**The task**
Repeat exactly the lines from the start of the material below up to and including the "Given: Open the browser three-dot more menu" line.

==== Dataset

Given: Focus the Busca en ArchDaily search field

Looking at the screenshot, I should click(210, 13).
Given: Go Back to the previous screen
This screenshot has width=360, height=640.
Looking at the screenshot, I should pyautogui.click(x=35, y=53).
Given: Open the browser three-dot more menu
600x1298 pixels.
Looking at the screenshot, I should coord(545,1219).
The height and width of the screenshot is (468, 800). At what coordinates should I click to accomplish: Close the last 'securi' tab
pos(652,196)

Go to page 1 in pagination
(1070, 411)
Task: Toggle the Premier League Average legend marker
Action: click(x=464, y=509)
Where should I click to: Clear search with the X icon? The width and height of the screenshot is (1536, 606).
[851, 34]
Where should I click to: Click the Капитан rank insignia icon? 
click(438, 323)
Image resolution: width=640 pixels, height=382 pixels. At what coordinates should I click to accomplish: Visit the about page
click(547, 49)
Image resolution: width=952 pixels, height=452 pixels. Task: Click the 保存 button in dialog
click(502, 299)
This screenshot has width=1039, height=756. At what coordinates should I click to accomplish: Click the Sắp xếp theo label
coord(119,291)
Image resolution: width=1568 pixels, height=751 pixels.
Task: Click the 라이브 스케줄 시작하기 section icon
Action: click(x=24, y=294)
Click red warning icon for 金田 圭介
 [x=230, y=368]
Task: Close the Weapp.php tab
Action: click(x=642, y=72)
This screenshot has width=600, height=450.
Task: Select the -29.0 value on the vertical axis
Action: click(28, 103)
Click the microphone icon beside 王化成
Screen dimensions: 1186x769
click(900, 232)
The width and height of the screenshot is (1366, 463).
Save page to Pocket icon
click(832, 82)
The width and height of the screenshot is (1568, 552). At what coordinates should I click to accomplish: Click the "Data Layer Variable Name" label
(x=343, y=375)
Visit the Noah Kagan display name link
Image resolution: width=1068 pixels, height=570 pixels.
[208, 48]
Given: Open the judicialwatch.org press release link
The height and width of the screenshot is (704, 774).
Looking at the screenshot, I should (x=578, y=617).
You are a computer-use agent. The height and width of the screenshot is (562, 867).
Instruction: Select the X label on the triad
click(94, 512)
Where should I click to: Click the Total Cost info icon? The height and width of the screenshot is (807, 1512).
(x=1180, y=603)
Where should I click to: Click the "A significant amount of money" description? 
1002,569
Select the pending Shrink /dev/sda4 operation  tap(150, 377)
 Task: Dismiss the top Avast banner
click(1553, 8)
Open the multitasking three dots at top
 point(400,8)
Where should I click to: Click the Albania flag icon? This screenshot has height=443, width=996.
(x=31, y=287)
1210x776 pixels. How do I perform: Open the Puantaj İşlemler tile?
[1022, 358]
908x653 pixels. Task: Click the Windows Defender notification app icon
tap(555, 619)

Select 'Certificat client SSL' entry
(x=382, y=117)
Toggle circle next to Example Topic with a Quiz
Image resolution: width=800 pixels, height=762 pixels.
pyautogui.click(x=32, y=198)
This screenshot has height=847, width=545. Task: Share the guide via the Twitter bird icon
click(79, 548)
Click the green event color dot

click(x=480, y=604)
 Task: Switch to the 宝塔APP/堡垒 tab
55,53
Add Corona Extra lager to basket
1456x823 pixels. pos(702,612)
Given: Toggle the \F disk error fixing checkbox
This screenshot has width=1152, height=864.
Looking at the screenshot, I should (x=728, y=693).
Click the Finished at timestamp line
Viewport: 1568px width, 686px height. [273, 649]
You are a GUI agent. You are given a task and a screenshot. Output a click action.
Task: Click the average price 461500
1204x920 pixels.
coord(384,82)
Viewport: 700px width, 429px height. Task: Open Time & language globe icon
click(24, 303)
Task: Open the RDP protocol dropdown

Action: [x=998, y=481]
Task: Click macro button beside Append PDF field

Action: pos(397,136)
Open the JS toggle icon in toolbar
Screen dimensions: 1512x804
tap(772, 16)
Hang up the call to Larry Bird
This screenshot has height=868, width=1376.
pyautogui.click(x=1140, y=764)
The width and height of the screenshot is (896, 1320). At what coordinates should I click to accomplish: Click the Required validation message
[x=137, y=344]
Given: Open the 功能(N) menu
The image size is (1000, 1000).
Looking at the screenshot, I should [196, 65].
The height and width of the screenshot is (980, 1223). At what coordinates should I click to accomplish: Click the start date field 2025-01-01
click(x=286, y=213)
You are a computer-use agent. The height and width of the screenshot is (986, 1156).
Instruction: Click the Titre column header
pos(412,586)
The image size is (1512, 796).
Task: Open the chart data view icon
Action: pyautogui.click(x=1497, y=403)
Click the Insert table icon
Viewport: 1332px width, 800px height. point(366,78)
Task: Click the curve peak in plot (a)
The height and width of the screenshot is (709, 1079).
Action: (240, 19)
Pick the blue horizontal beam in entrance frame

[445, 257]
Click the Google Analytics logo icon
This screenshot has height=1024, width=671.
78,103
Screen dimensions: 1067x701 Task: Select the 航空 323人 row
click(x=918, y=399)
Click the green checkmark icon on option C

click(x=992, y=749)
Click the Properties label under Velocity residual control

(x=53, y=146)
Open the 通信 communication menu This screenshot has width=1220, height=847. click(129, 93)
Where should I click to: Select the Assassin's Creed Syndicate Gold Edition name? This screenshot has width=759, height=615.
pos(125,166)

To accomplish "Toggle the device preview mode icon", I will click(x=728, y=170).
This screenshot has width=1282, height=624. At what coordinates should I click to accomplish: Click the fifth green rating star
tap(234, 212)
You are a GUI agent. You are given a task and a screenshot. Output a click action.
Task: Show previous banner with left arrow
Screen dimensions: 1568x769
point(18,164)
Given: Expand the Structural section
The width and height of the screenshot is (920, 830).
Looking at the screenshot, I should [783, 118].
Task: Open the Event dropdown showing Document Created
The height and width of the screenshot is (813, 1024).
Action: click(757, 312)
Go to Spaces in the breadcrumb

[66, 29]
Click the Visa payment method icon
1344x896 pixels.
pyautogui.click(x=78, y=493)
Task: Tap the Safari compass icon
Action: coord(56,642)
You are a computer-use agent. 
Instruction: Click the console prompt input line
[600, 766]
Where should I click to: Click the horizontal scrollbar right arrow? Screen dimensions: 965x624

========

**Response to the task**
Given: Focus the Busca en ArchDaily search field

Looking at the screenshot, I should click(210, 13).
Given: Go Back to the previous screen
This screenshot has width=360, height=640.
Looking at the screenshot, I should pyautogui.click(x=35, y=53).
Given: Open the browser three-dot more menu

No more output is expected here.